Recruit is also promising to shorten the time that it takes people to get jobs, from the current 15 weeks, by 2030. It says this is based on the high number of people who quickly fall into poverty without an income coming in.
‘Our focus [last year] was to understand the disadvantaged and vulnerable population in the job market, and the barriers they face,’ Recruit Holdings says. ‘We focused on and prioritised addressing the barriers for those associated with a criminal record as well as those without the essential infrastructure to find and secure jobs, such as access to the internet or reliable transportation to get to job interviews.
‘We’ll continue to work on breaking these barriers through our platform, partnerships and internal hirings.’

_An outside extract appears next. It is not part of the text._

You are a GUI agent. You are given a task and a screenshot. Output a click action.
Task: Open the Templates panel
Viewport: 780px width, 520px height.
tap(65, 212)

During the pandemic, for example, Recruit Holdings launched virtual interviewing through Indeed, and now makes it possible for job seekers to go immediately to an interview if they meet the essential requirements for a role.
Elite holders
Recruit Holdings is popular among the world’s elite fund managers, no fewer than 30 of whom have holdings in the company.
Top elite manager holders
Source: Citywire/Morningstar, latest disclosed holdings data
These fund managers won’t all own Recruit Holdings for its activities around diversity and inclusion of course. It’s noteworthy that the Fix the Future database also relates the company to other trends, namely artificial intelligence and automation, the virtual society and migration and relocation. All of these sit comfortably with the changing nature of the world of work – and of finding it.
Fixing the future
It wouldn’t be hard for a cynic to dismiss Recruit Holdings, with its sleek presentation and corporate mantra of providing ‘opportunities for life’, as delivering no more than PR guff in the realm of diversity and inclusion. It is certainly not alone in its rhetoric – a glance at other recruiters, Adecco and Page, for example, shows that they too are keen to be more equal employers, and to foster a similar culture among their customers.
Yet to be cynical here would be disingenuous: In its favour, Recruit Holdings’ targets are clear, detailed, quantifiable and, via several detailed shareholder documents, are precisely analysed for how they apply to each of the three business units. And, particularly with female representation, the company seems to be making strides in achieving its stated aims.
Wang says that Recruit has made ‘solid progress’ with its gender targets, noting that the representation of women among managerial employees in Japan at present is generally low, running in the low-teen percentages.
There are also other small, but telling pointers to its sustainability – as of August 2020, Recruit Holdings G8 headquarters in Tokyo is 100% powered by renewable electricity, for example. And, in response to a point made in a recent shareholder survey, it now sends out its share-related investor communications using fully recycled envelopes.
Recruiting value
As a tech stock, Recruit Holdings has been pummelled by the global selloff that has gripped markets in recent months, losing more than a third of its value so far this year. It does mean that the share price is now fairly cheap relative to its earnings, though as a business that prefers to reinvest most of its capital in growth, the dividend yield, at well below 1% is still paltry. The cyclical nature of the recruitment business also makes nervousness about the global economic outlook a noteworthy issue.
Still, given the more than threefold increase in the share price since the company was listed in 2014, most elite fund managers – a good deal of whom bought in over the subsequent two to four years – will still be comfortably in the money on their positions.
Despite its digital bells and whistles, and its lifestyle elements, when it comes down to it Recruit Holdings is fundamentally a staffing and recruitment business, connecting people with the jobs they want and companies with the staff they require.
On the face of it, however, the company is making a pretty decent fist of its other guises, including its drive to make the workplace fairer and more equal. And for some of the world’s best-performing fund managers, this business is just the job.